A questo punto si apre il vero e proprio processo e viene data la parola alle parti. Inaspettatamente la difesa inizia sostenendo non tanto l’innocenza del suo assistito, quanto l’impossibilità di ricondurre il reato in questione ad una fattispecie criminosa di stampo mafioso, dato che al tempo del fatto mancava una definizione giuridica universale di criminalità organizzata; lanciandosi in una complessa disquisizione dottrinaria, chiosa: “c’è tanta confusione sul concetto di criminalità organizzata”, peraltro “ci sono diverse definizioni, una sociologica e una giuridica: su quella del primo tipo c’è molta chiarezza, ma sulla seconda no perché i confini sono più labili”. Egli prosegue poi negando qualsiasi tipo di rapporto associativo e personale tra Schirripa e Domenico Belfiore –il mandante dell’omicidio- e conclude affermando l’illegittimità delle intercettazioni effettuate da parte della polizia durante le indagini e di conseguenza la loro inutilizzabilità ai fini processuali. È poi il turno della pubblica accusa, che confuta le tesi presentate dalla difesa. Sostiene infatti che le intercettazioni siano state autorizzate dal procuratore generale della Repubblica di Milano e che quindi c’erano i presupposti per effettuarle. Inoltre, il tipo di intercettazione (utilizzato nelle indagini per fatti di mafia) è giustificato e legittimato dal sospetto di associazione mafiosa nei confronti di Schirripa. Continua poi dichiarando l’insussistenza dell’affermazione riguardante la mancanza di una definizione universale di criminalità organizzata, in quanto essa è perfettamente inquadrabile all’interno della categoria del 416-bis. Infine risponde alla dichiarazione sull’inesistenza di rapporti tra Schirripa e Belfiore avvalendosi delle intercettazioni, chiara prova che fra i due non solo vi era un rapporto, ma che si trattava anche di un rapporto stretto e duraturo.

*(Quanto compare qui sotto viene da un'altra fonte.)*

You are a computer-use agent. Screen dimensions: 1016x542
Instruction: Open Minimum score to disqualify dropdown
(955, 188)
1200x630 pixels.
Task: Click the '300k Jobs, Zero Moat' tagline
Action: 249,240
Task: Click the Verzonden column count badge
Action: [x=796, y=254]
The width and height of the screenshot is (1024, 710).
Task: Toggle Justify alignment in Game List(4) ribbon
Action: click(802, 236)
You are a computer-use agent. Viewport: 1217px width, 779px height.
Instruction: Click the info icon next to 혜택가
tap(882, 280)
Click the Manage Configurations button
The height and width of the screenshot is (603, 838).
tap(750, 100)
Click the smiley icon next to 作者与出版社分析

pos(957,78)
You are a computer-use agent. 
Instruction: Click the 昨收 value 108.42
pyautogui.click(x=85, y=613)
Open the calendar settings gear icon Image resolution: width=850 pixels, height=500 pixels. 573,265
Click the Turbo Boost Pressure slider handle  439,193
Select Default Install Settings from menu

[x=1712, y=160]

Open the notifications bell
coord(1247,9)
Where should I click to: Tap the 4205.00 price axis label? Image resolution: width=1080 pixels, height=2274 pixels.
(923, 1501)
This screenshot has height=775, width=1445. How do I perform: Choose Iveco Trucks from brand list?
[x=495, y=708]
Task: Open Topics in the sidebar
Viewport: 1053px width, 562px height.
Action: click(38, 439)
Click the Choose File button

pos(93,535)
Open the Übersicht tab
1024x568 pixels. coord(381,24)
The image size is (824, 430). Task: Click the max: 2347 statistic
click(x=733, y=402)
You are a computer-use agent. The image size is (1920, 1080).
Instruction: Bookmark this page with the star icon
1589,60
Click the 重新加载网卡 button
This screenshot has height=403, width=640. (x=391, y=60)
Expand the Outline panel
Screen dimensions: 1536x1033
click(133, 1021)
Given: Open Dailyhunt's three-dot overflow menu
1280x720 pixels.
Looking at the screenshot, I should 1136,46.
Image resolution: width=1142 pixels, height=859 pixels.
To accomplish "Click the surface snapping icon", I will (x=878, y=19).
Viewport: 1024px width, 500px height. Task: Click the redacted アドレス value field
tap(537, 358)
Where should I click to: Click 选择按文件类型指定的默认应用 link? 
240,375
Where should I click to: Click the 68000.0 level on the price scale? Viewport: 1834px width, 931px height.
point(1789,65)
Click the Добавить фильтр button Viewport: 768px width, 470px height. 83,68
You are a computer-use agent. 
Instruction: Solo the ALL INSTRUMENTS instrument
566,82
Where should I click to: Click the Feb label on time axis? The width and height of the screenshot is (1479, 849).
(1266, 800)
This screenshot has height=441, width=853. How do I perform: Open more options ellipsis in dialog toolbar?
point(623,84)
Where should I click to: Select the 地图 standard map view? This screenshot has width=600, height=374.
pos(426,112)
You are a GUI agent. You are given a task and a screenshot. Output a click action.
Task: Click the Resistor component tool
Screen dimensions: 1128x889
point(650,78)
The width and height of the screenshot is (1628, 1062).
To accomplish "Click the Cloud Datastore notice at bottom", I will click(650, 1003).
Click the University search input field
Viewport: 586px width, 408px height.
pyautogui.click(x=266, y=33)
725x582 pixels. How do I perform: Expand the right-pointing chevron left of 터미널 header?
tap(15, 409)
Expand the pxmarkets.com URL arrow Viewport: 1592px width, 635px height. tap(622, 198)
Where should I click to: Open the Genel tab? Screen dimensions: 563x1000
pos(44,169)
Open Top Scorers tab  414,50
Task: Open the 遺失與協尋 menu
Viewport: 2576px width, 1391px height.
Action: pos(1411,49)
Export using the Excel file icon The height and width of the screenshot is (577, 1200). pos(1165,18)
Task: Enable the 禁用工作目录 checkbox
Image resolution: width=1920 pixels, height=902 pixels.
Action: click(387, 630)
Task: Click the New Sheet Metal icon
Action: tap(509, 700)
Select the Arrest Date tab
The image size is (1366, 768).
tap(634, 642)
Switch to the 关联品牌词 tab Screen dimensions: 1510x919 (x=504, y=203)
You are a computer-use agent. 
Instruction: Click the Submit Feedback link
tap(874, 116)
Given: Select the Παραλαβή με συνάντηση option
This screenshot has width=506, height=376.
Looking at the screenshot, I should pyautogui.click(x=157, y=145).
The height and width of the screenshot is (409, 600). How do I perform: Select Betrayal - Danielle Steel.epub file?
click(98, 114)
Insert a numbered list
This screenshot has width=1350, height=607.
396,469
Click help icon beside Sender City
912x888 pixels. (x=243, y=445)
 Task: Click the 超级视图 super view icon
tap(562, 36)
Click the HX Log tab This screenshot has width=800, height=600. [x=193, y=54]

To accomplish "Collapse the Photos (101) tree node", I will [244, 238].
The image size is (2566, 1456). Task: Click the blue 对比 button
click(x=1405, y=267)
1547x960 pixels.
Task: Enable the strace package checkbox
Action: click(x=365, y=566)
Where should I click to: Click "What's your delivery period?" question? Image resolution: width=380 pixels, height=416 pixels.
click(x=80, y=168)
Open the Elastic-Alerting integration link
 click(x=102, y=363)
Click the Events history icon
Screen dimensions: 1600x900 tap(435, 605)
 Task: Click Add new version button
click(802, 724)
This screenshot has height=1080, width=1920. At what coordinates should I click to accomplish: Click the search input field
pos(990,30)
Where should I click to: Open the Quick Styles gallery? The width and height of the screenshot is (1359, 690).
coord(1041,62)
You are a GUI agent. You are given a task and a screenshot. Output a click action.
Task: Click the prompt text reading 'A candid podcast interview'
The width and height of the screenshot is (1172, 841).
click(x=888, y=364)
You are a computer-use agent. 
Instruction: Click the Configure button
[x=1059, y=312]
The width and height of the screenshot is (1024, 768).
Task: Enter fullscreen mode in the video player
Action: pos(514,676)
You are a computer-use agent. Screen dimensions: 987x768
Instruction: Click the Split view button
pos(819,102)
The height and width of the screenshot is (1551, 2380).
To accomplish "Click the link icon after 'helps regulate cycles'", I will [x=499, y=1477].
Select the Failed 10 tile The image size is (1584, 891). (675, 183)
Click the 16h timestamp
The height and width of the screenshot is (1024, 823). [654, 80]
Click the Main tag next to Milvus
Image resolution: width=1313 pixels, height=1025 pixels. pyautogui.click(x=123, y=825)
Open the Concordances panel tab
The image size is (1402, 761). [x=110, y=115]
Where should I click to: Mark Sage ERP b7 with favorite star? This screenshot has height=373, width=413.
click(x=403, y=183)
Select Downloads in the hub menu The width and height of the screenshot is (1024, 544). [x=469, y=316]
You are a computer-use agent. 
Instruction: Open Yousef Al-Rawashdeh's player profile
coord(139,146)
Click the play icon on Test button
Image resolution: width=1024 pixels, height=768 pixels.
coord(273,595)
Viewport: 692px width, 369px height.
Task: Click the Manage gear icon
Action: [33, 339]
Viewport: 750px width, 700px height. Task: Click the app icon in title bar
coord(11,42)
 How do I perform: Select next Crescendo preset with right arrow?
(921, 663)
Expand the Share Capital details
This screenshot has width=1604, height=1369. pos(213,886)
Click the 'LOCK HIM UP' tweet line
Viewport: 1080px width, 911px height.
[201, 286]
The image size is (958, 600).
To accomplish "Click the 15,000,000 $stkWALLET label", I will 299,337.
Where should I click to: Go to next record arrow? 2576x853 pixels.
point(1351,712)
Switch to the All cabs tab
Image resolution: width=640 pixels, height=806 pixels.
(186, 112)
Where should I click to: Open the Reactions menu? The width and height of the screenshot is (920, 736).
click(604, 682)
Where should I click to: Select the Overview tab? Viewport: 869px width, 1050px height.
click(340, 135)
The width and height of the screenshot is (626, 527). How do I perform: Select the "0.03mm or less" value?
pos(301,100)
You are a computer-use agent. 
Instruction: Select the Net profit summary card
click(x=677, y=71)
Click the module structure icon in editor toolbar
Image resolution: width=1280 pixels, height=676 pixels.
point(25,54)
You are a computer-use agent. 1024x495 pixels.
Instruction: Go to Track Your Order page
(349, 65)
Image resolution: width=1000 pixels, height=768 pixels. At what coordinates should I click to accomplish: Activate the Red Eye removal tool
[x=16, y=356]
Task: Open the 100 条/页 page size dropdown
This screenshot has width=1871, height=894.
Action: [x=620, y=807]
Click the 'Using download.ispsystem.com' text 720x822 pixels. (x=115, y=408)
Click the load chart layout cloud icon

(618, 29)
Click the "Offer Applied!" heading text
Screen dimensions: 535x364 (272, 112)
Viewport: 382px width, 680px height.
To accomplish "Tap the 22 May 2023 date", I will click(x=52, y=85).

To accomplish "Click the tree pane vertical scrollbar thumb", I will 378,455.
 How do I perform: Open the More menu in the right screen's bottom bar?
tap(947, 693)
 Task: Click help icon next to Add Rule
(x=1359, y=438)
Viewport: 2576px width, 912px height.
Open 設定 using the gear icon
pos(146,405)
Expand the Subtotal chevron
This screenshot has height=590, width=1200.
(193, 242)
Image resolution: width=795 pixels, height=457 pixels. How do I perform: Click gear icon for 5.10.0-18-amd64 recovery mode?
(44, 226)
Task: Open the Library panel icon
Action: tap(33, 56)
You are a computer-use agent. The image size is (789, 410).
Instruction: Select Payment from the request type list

Nel pomeriggio si riapre il dibattimento con la delibera della Corte favorevole all’utilizzo delle intercettazioni come prova processuale in quanto legittime. La parola torna al pubblico ministero, che inizia ripercorrendo la vicenda di Bruno Caccia e conclude esplicitando la sua intenzione di chiamare alle successive udienze numerosi testimoni, provenienti da diversi ambiti e aventi ciascuno una propria motivazione. Anche la difesa afferma di essere intenzionata a presentare un elevato numero di testimoni. Tocca poi alle parti civili, le quali si limitano a dichiararsi completamente aderenti alla linea del pubblico ministero. Infine i familiari, nella figura dell’avv. Repici, sollevano una questione che probabilmente diventerà protagonista nelle future udienze. Essi, infatti, oltre ad annunciare di avvalersi a loro volta di molte testimonianze dirette, ritengono che il processo rappresenti un’opportunità per ampliare il ventaglio di responsabilità, attorno all’omicidio, fino ad ora non considerate, che vanno ben oltre l’arresto di Schirripa e la condanna di Domenico Belfiore. Essi, infatti, vogliono far luce su una verità più profonda, riguardante le connivenze e i possibili accordi (su cui ci si può documentare qui e qui) che stanno dietro l’uccisione del giudice.

L’udienza si è conclusa attorno alle 17 e si dovrà attendere il 19 ottobre, presso la Corte d’Assise di Milano, per assistere al prossimo capitolo di questo processo sempre più vasto e complesso.